Download or read book A Collection of Familiar Quotations written by John Bartlett and published by . This book was released on 1856 with total page 660 pages. Available in PDF, EPUB and Kindle. Book excerpt:
Download or read book The Encyclopaedia Britannica written by and published by . This book was released on 1961 with total page 1236 pages. Available in PDF, EPUB and Kindle. Book excerpt:
Download or read book Dissertation Abstracts written by and published by . This book was released on 1962-04 with total page 1596 pages. Available in PDF, EPUB and Kindle. Book excerpt: Abstracts of dissertations and monographs in microform.
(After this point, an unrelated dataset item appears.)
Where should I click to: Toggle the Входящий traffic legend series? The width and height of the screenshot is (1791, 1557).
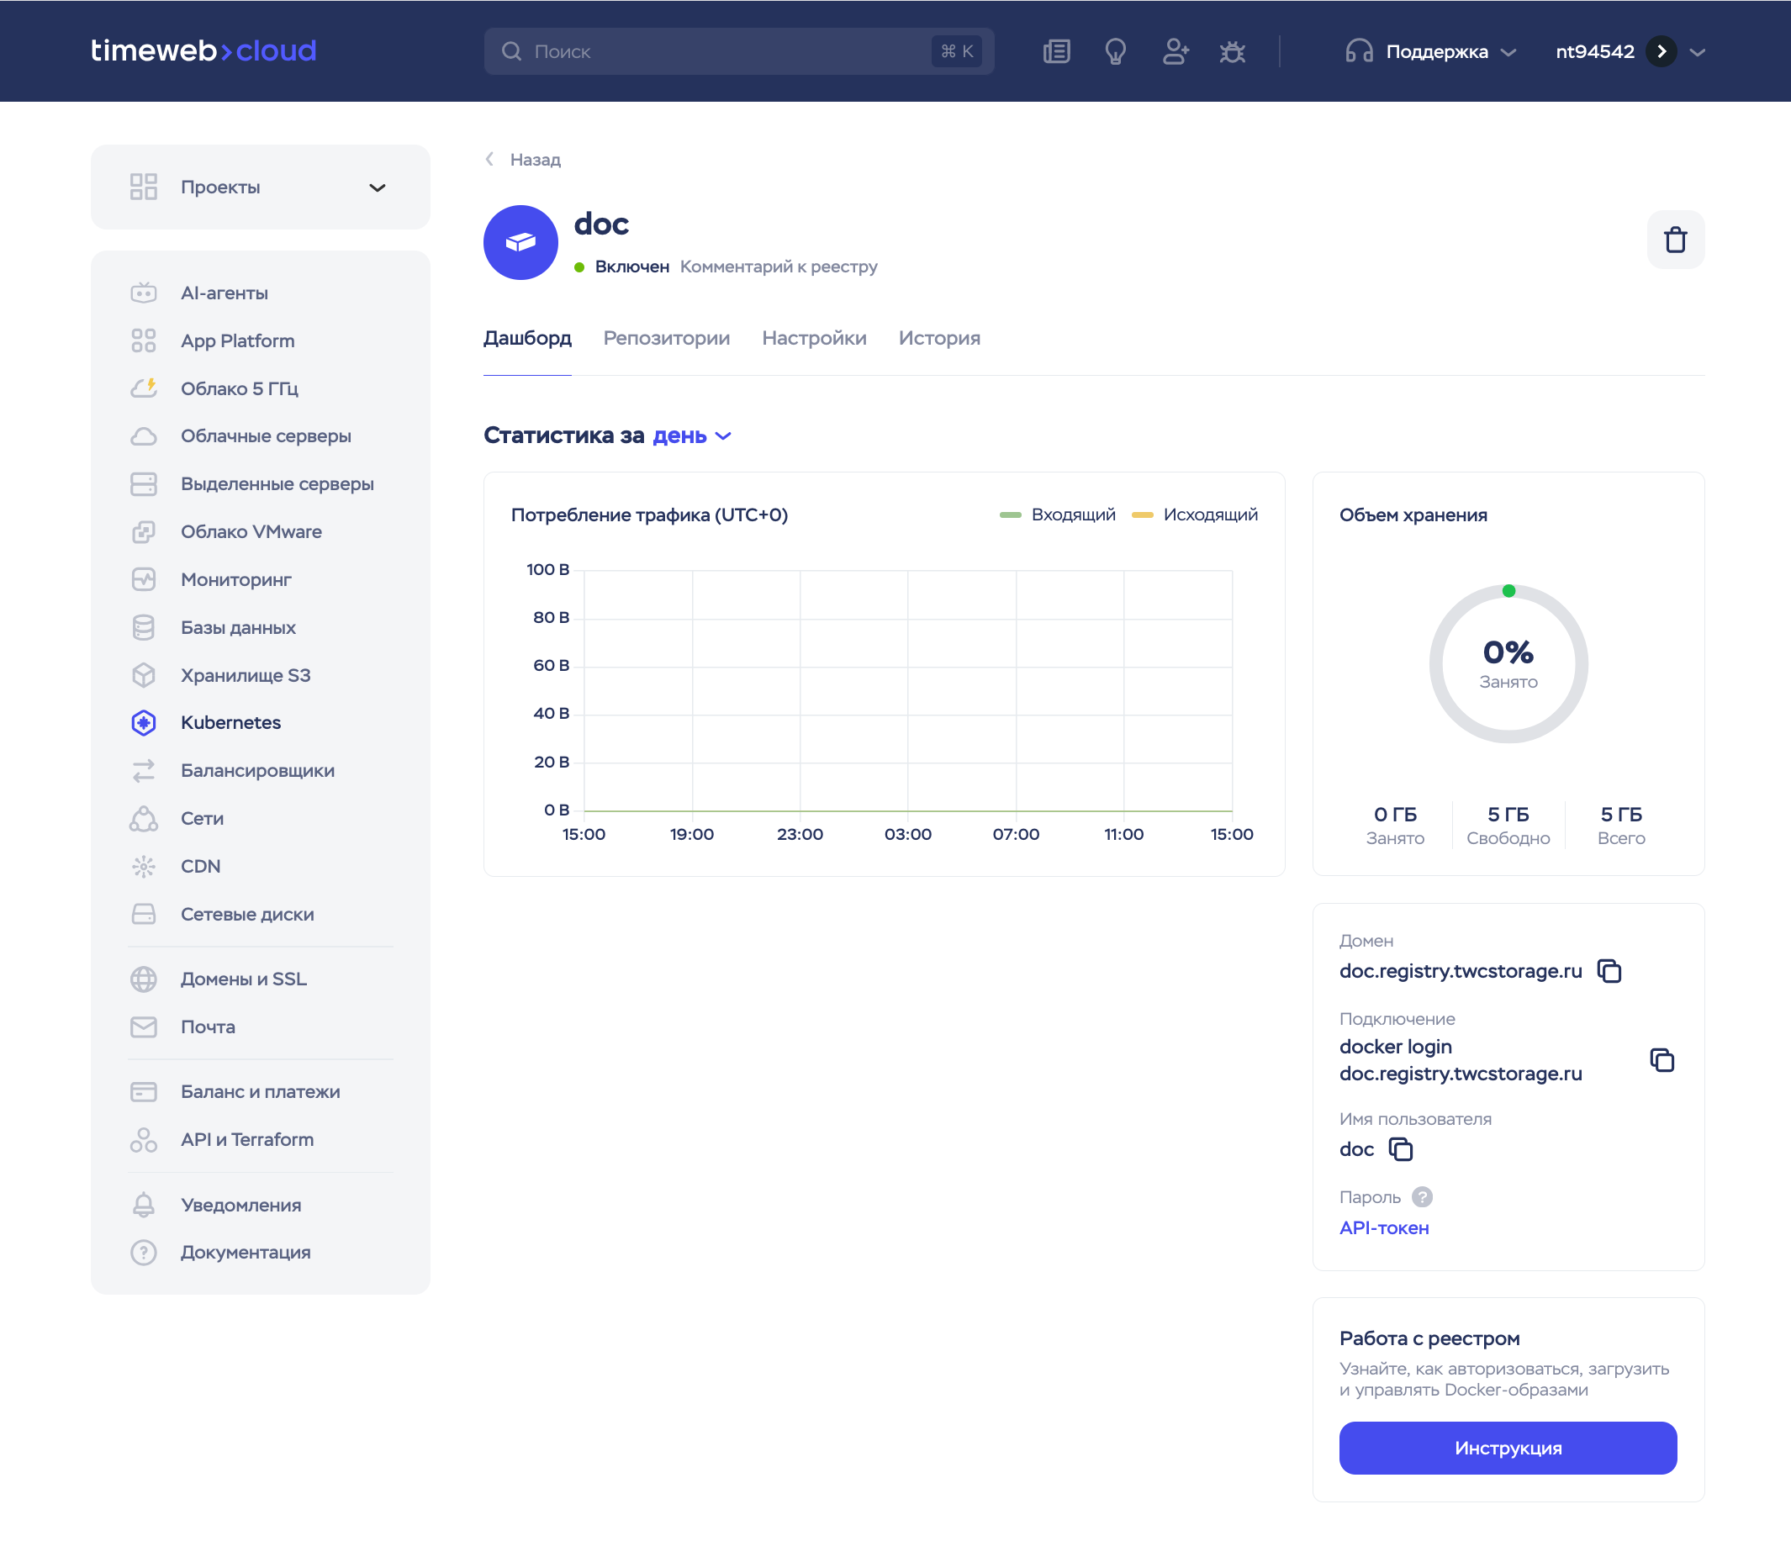1058,514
Download or read book The Fall of Princes written by Robert Goolrick and published by Algonquin Books. This book was released on 2015-08-25 with total page 304 pages. Available in PDF, EPUB and Kindle. Book excerpt: “A heart-wrenching, beautiful, darkly comic, deeply necessary tale that stuns again and again with razor-sharp prose and glittering wit. Robert Goolrick is, without question, one of the greatest storytellers of our time.” —Téa Obreht, author of The Tiger’s Wife In the spellbinding new novel from #1 New York Times bestselling author Robert Goolrick, 1980s Manhattan shimmers like the mirage it was, as money, power, and invincibility seduce a group of young Wall Street turks. Together they reach the pinnacle, achieving the kind of wealth that grants them access to anything--and anyone. Until, one by one, they fall. Goolrick’s literary chops are on full display, painting an authentic portrait of a hedonistic era, tense and stylish, perfectly mixing adrenaline and melancholy. Stunning in its acute observations about great wealth and its absence, and deeply moving in its depiction of the ways in which these men learn to cope with both extremes, it’s a true tour de force. “An addictive slice of semiautobiographical fiction . . . Goolrick vividly plumbs the depths of fortune and regret. The result is a compulsively readable examination of the highs and lows of life in the big city.” —Publishers Weekly “A compelling, wholly seductive narrative voice . . . Goolrick’s stellar prose infuses this redemption story with a good deal of depth and despair, making it read like the literary version of The Wolf of Wall Street.” —Booklist “A dark, intoxicating morality tale . . . With his impeccable prose, Goolrick focuses his unflinching eye on the grittiness beneath the sleek facade of nightclubs, fashion, and monied Manhattan extravagance. Beautifully crafted, seductive, and provocative.” —Garth Stein, author of A Sudden Light and The Art of Racing in the Rain
Download or read book Writing Beyond Pen and Parchment written by Ricarda Wagner and published by Walter de Gruyter GmbH & Co KG. This book was released on 2019-10-21 with total page 431 pages. Available in PDF, EPUB and Kindle. Book excerpt: What can stories of magical engraved rings or prophetic inscriptions on walls tell us about how writing was perceived before print transformed the world? Writing beyond Pen and Parchment introduces readers to a Middle Ages where writing is not confined to manuscripts but is inscribed in the broader material world, in textiles and tombs, on weapons or human skin. Drawing on the work done at the Collaborative Research Centre “Material Text Cultures,” (SFB 933) this volume presents a comparative overview of how and where text-bearing artefacts appear in medieval German, Old Norse, British, French, Italian and Iberian literary traditions, and also traces the paths inscribed objects chart across multiple linguistic and cultural traditions. The volume’s focus on the raw materials and practices that shaped artefacts both mundane or fantastical in medieval narratives offers a fresh perspective on the medieval world that takes seriously the vibrancy of matter as a vital aspect of textual culture often overlooked.